====== Texto da página ======
Falsa democracia, tirana liberdade - Primeira parte
Ponto de Vista

Falsa democracia, tirana liberdade - Primeira parte

Amílcar Lopes Cabral nasceu em Bafatá, na Guiné-Bissau, a 12 de Setembro de 1924. Era filho de Juvenal António Lopes da Costa Cabral e de Iva Pinhel Évora, cabo-verdianos da ilha de Santiago. Juvenal era professor e Iva costureira. Juvenal não chegou a conhecer o pai, o padre António Lopes da Costa que foi assassinado quando ele ainda era criança. Na esperança de que viria também a ser padre, a sua madrinha, Simoa dos Reis Borges Correia financiou-lhe os estudos que iniciou em Portugal. Entretanto, fracassado esse desejo, Juvenal seguiu para Guiné Bissau à procura de trabalho. Depois de algumas aventuras acabou-se enveredando na carreira de professor. Na Guiné ele conheceu a Iva que veria a ser a mãe de seus 4 filhos, sendo Amílcar o primogénito.

Em 1932 a sua madrinha Simoa faleceu, tendo-lhe deixado umas propriedades de sequeiro. Conforme se especula, foi nessa propriedade que a 10 Fevereiro 1910, Nhanha Bongolon se notabilizou ao mijar um soldado na boca. E Juvenal regressou definitivamente a Cabo Verde, trazendo os filhos consigo. Quatro anos mais tarde regressaria também a Iva, encontrando os filhos maltratados pela madrasta e ignorados pelo pai. Cabral tinha já 12 anos e cuidava de umas cabras. Não tinha ainda ido à escola. A Iva levou os meninos para a cidade da Praia e os matriculou numa escola primária. Em apenas 2 anos, ou seja, em 1938 Cabral já frequentava o liceu de São Vicente que concluiu em 1943 como um dos melhores alunos. Regressou à ilha de Santiago e trabalhou na Imprensa Nacional na cidade da Praia.

Com uma bolsa para cursar agronomia, em 1945 rumou-se para Lisboa. Em terras lusa, enquanto estudante do Instituto Superior de Agronomia de Lisboa, dava explicação aos colegas e cobrava para o efeito. Apaixonou-se por ele, dado ao seu brilho como aluno, uma moça portuguesa, Maria Helena de Athayde Vilhena Rodrigues, com quem veria a casar-se em 1951. Concluiu o curso em 1950 com a média de 18 valores, avaliado por um júri, cujo presidente nunca havia dado mais que 12 aos seus examinados.
====== Material fornecido ======
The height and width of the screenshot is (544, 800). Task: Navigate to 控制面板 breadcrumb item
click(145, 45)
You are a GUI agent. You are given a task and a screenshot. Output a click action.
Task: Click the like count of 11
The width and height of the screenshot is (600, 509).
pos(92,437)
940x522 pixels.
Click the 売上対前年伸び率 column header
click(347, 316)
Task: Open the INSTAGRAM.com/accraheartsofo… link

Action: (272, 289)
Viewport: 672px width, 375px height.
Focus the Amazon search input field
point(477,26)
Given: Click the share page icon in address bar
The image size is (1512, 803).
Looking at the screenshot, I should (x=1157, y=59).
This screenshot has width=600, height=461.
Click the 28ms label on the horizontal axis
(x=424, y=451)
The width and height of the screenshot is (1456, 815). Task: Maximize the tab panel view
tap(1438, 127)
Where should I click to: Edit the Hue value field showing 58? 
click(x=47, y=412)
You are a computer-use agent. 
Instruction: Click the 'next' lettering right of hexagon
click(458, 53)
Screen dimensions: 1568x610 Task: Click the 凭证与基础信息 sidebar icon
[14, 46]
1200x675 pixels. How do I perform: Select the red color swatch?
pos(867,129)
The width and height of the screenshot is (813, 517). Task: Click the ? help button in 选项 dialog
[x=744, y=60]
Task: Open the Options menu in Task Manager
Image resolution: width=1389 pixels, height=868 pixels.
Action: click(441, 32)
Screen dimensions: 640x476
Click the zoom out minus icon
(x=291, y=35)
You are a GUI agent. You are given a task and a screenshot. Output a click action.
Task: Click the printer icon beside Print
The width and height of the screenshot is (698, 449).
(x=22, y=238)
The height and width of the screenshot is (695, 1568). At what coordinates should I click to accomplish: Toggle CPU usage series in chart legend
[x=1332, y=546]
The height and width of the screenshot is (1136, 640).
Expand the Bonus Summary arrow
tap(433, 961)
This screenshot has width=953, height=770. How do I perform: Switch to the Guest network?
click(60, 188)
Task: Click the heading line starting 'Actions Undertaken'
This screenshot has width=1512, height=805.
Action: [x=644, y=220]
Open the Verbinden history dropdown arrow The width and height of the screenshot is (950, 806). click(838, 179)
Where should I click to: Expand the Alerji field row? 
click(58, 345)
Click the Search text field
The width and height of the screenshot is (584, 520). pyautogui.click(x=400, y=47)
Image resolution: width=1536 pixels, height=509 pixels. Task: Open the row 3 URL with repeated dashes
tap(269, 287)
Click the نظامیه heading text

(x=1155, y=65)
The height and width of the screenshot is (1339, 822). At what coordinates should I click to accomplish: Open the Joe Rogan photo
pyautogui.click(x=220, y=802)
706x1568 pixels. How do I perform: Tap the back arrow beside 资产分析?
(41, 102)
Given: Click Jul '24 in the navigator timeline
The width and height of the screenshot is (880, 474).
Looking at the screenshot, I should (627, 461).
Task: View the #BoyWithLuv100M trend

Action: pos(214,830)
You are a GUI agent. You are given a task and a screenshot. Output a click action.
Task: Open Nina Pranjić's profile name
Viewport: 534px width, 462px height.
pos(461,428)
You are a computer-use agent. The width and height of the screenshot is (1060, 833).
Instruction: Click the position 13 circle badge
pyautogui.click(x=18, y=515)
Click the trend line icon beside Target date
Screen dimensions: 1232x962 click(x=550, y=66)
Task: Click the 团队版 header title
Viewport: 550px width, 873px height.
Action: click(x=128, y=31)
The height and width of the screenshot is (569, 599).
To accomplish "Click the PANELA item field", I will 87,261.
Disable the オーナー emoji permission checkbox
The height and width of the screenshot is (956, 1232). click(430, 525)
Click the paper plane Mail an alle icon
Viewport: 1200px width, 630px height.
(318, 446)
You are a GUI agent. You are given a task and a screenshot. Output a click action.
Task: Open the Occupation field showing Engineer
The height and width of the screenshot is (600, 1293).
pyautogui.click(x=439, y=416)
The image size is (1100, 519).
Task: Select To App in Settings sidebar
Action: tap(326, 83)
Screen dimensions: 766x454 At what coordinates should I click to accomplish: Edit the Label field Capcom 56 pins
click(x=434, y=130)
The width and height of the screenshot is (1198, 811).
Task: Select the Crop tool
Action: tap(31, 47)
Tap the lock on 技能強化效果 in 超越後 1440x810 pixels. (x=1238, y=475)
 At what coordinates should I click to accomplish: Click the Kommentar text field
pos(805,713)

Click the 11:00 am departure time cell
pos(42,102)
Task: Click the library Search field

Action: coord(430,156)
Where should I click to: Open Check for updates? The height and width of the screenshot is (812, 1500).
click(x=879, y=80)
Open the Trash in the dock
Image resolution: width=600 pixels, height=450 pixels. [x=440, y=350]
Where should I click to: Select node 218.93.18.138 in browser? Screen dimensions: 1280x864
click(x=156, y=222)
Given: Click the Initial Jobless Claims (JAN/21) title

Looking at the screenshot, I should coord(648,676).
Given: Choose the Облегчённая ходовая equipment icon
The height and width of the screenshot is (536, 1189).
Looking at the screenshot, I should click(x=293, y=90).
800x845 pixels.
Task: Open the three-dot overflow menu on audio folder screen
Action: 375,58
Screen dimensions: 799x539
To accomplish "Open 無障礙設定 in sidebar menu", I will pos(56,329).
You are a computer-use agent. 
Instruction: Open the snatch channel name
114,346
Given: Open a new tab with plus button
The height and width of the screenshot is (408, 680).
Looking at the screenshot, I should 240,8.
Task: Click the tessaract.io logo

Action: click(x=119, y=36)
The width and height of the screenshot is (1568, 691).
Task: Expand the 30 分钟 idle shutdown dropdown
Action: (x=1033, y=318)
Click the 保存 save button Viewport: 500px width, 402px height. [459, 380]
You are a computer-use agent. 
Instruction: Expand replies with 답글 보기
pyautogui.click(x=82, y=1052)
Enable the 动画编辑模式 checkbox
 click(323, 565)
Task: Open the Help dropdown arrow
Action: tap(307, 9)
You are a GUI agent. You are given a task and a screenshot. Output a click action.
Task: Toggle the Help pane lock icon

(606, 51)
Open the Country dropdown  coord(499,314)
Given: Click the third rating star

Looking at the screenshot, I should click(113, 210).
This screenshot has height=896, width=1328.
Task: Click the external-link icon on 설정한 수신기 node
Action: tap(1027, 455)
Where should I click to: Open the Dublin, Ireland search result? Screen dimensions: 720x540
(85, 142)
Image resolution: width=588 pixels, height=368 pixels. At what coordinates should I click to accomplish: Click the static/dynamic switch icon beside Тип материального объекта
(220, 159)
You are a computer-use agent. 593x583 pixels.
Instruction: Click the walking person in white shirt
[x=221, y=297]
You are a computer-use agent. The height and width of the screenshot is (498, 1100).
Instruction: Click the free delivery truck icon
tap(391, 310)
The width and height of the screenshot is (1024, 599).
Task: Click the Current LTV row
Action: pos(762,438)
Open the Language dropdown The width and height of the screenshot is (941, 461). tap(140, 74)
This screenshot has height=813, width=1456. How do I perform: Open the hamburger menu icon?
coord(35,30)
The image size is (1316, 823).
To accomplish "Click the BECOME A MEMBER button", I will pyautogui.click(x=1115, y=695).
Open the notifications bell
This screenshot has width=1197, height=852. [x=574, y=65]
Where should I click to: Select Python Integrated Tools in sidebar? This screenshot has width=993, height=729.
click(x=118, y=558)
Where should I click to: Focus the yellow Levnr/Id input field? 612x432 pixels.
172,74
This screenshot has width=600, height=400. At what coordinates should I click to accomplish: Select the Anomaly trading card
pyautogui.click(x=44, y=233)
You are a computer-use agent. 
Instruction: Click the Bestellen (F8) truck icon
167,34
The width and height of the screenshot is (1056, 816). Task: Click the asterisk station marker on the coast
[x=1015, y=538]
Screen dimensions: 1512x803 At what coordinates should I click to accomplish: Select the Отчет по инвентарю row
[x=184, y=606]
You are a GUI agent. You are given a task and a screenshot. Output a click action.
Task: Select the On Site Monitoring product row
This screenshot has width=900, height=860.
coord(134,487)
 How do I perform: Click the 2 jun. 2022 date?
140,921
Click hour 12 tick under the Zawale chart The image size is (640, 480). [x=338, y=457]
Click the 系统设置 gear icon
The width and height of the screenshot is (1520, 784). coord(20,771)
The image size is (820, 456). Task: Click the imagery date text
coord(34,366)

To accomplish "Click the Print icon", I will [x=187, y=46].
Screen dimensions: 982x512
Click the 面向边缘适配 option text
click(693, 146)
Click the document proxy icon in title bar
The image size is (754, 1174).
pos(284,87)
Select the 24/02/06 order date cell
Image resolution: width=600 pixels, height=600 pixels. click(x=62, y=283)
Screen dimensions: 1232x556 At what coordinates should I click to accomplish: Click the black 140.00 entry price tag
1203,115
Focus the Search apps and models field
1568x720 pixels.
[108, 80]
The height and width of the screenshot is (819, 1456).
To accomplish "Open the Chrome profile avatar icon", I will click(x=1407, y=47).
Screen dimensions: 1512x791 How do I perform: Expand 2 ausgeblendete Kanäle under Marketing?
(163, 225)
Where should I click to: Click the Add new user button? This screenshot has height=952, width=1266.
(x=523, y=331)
======
Tarefa a realizar 1
Segundo o texto sobre Amílcar Cabral, onde e quando ele nasceu?
Tarefa a realizar 2
Escreva a continuação do texto sobre Amílcar Cabral a partir da última frase apresentada.
Os dados constituem material à parte, independente do texto.

Resposta 1
Em Bafatá, na Guiné-Bissau, a 12 de Setembro de 1924.

Resposta 2
Como engenheiro agrónomo, em 1952 foi contratado pelo Ministério do Ultramar, para trabalhar na Guiné Bissau como adjunto dos Serviços Agrícolas e Florestais. Em 1954 dinamizou a criação da Agremiação Desportiva e Recreativa de Bissau, que por não ter sido autorizada pelo regime, por ser considerada suspeita, granjeou a antipatia do Governador Melo e Alvim, que o obrigou a emigrar para Angola, podendo visitar a mãe uma vez por ano. Numa dessas visitas, isto é, a 19 de Setembro de 1956, juntou-se a mais camaradas: Aristides Pereira, Luís Cabral, Fernando Fortes, Júlio de Almeida e Elisée Turpin, fundou o PAIGC – Partido Africano para a Independência da Guiné e Cabo Verde. Regressou à Angola e a 10 de Dezembro de 1956 participou na fundação do MPLA - Movimento Popular de Libertação de Angola.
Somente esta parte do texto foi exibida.